Dallas, Texas
June 1978
"Don't touch me!"
Sue Ellen roughly shook his hand from her shoulder, not even glancing his way. He had followed her inside from the pool, giving her some time before knocking on the bathroom door and opening it, trying to see if there was anything he could do to help.
He found her kneeling on the bathroom floor, looking pale and sickly. The sight of her caught him off guard. The last time he'd seen her rush to the bathroom like this was when she was expecting John Ross, and a familiar instinct made him wonder if history was repeating itself, this time, without his involvement.
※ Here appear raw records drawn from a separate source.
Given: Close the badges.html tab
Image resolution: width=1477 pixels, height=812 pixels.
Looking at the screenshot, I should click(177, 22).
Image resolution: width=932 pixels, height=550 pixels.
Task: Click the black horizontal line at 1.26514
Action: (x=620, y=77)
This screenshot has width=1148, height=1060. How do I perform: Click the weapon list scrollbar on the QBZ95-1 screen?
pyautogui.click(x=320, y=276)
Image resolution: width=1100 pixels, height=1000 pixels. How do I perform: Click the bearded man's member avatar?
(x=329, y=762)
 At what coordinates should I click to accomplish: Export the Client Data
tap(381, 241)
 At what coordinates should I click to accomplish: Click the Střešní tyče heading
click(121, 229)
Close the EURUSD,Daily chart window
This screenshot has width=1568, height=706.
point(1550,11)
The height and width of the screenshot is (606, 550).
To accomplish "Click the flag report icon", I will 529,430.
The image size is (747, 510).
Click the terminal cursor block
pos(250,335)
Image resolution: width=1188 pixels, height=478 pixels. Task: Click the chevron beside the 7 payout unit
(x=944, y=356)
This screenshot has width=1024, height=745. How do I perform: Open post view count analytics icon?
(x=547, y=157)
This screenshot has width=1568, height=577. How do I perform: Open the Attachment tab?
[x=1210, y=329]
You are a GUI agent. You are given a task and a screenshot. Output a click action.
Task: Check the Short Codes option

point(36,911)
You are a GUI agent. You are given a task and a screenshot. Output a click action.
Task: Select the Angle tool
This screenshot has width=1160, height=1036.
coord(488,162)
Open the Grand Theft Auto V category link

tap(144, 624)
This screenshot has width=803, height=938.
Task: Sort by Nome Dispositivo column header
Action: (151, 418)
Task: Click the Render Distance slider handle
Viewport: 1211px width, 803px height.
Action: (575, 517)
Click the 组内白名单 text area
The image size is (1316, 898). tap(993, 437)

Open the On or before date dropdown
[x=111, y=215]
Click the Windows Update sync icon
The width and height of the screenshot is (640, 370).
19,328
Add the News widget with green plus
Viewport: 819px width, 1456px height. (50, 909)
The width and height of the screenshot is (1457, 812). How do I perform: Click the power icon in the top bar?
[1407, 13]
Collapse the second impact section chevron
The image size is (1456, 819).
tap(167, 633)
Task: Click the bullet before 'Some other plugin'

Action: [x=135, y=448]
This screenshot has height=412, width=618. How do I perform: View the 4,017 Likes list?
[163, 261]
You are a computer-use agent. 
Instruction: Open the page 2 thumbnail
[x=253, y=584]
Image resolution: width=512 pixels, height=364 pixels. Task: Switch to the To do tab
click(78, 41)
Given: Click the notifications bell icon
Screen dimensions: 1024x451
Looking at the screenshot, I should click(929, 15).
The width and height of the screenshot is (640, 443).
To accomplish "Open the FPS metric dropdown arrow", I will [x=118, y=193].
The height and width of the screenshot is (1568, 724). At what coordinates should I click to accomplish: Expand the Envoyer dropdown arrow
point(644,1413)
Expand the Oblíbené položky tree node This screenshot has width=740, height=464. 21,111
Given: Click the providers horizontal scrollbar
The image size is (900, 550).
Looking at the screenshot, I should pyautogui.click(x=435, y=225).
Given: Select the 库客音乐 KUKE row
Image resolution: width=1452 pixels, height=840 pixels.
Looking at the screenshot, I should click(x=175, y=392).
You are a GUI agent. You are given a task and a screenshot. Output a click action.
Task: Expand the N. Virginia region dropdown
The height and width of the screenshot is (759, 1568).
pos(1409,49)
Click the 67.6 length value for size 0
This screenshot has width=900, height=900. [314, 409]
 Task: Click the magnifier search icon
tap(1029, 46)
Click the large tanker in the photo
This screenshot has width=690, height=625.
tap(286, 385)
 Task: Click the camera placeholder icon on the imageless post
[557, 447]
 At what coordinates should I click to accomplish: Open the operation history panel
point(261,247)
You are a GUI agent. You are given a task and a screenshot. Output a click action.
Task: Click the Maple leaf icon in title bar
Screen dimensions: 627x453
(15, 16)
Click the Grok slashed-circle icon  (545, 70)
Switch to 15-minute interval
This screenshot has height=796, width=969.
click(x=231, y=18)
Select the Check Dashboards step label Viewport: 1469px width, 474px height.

Earlier, outside by the pool, she had looked different: a healthy glow, a fuller figure noticeable in her bathing suit. It was the image of a woman carrying new life, vibrant and blooming. But seeing her now, drained and without her usual grace, confirmed that something wasn't right. If he had indeed fathered John Ross, his current smugness felt well-earned. She wasn't built to carry JR's offspring, the toll it was taking on her was obvious. With John Ross, it had taken much longer for her to look this worn out.
"Sue Ellen? Are you ill?"
Pamela appeared beside him, barging in and kneeling down to check on her new sister-in-law, completely encroaching on their space.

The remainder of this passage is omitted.